Which sounds like a slam-dunk, except that Section 4 of the Bylaw reads:

The provisions of this Bylaw do not apply to private residential properties

So just like a homeowner is allowed to make rules about smoking in their own house or backyard, your strata is allowed to make such rules about smoking around doors, balconies, and common areas on your strata Lot. And I feel your pain, as MsNWimby and I once lived in an apartment where the person downstairs was a smoker, and there were no rules preventing them from second-hand fumigating our apartment. If your strata has an anti-nuisance Bylaw, and you manage to argue to the strata council that your neighbour’s action constitute a nuisance, you might get some relief, but unless one or the other of you move, there is no quick fix here. Unfortunately, there is also not much technically or legally the City can do.

This is, I suspect, going to become an increased problem in the next short while as cannabis legalization causes those who choose to use the product to be less bashful about it, and strata councils are going to be uncertain how to manage it.

The enforcement of smoking laws is really difficult for a City – the nature of the offence is that it is short-lived and ephemeral.

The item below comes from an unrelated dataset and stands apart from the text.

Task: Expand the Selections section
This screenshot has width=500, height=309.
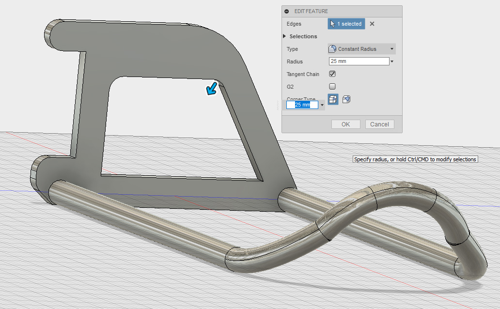Action: pos(286,36)
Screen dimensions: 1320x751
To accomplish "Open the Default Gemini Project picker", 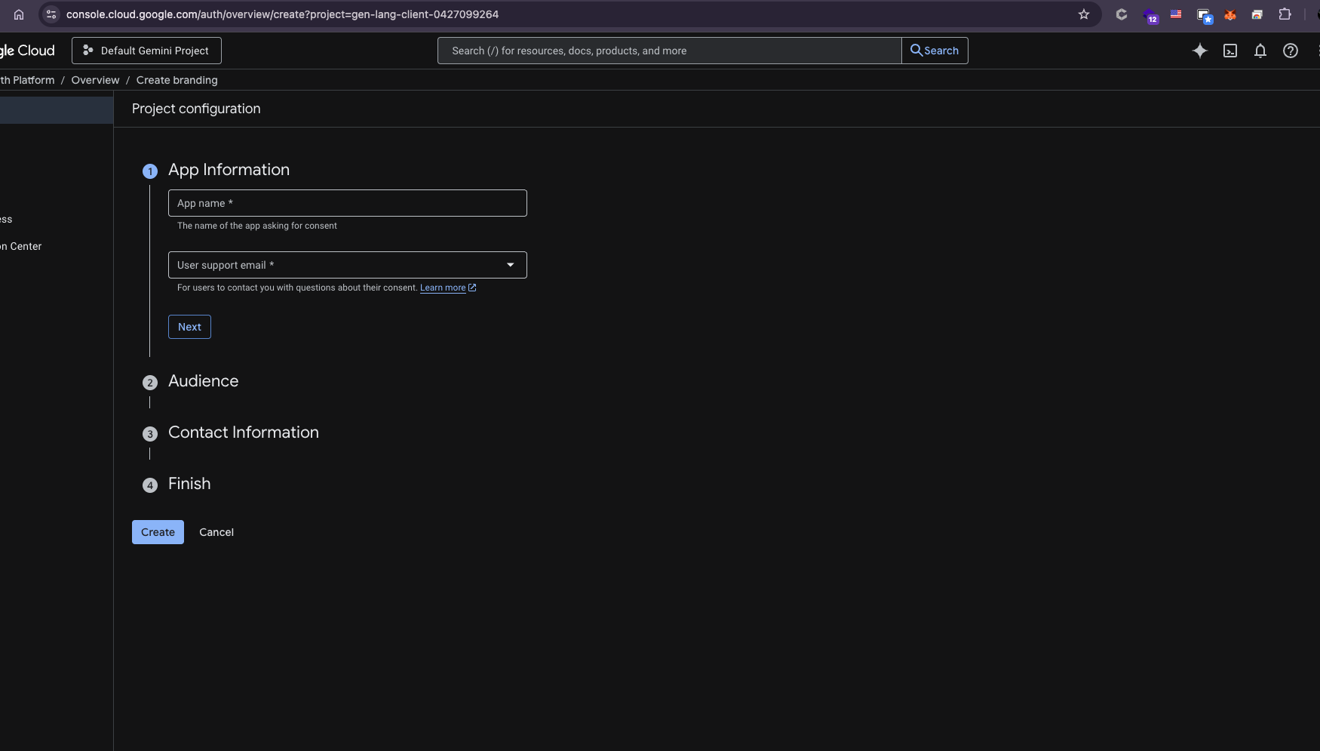I will 146,51.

There are varying and possibly overlapping rules between private property, city property, and other public property (i.e. enforcement around New West Station) and our Bylaw officers do not have a lot of power to detain or force people to give them ID.

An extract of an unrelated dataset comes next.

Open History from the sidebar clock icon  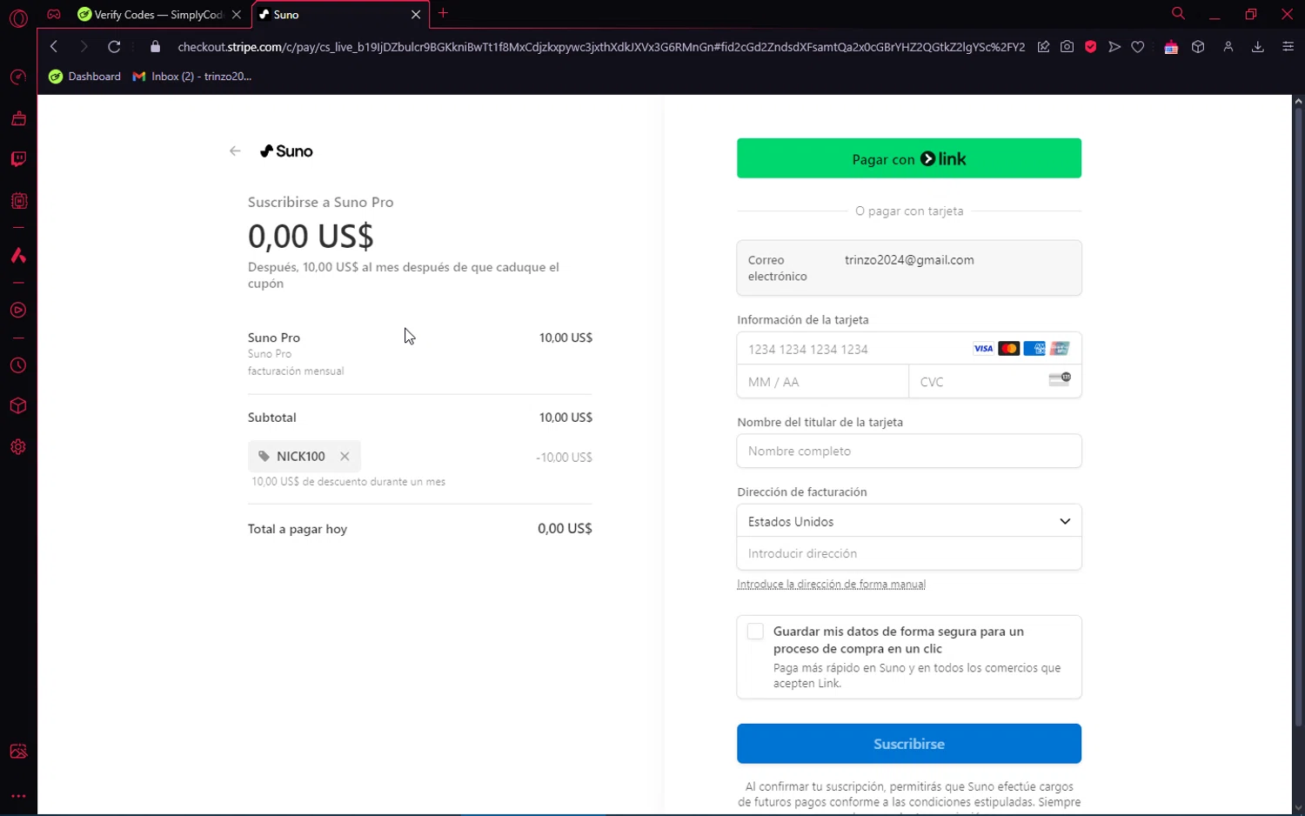(x=18, y=366)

Alas, I don’t know what we can do other than rely on public education and peer pressure to manage the nuisance, and it seems to me that there is currently no public pressure to change the behavior of smokers. I sat near New West Station the other day for 30 minutes watching person after person stand right next to a “No Smoking” sign and light up. Every single one of them tossed the butt on the ground. The tossed butt alone is a $200 fine, but not a fine anyone enforces, because cigarette butts are the last bastion of free littering, despite their significant impacts on our storm drainage systems and river ecosystems. Smokers don’t seem to give a shit, nor do most of the public it seems.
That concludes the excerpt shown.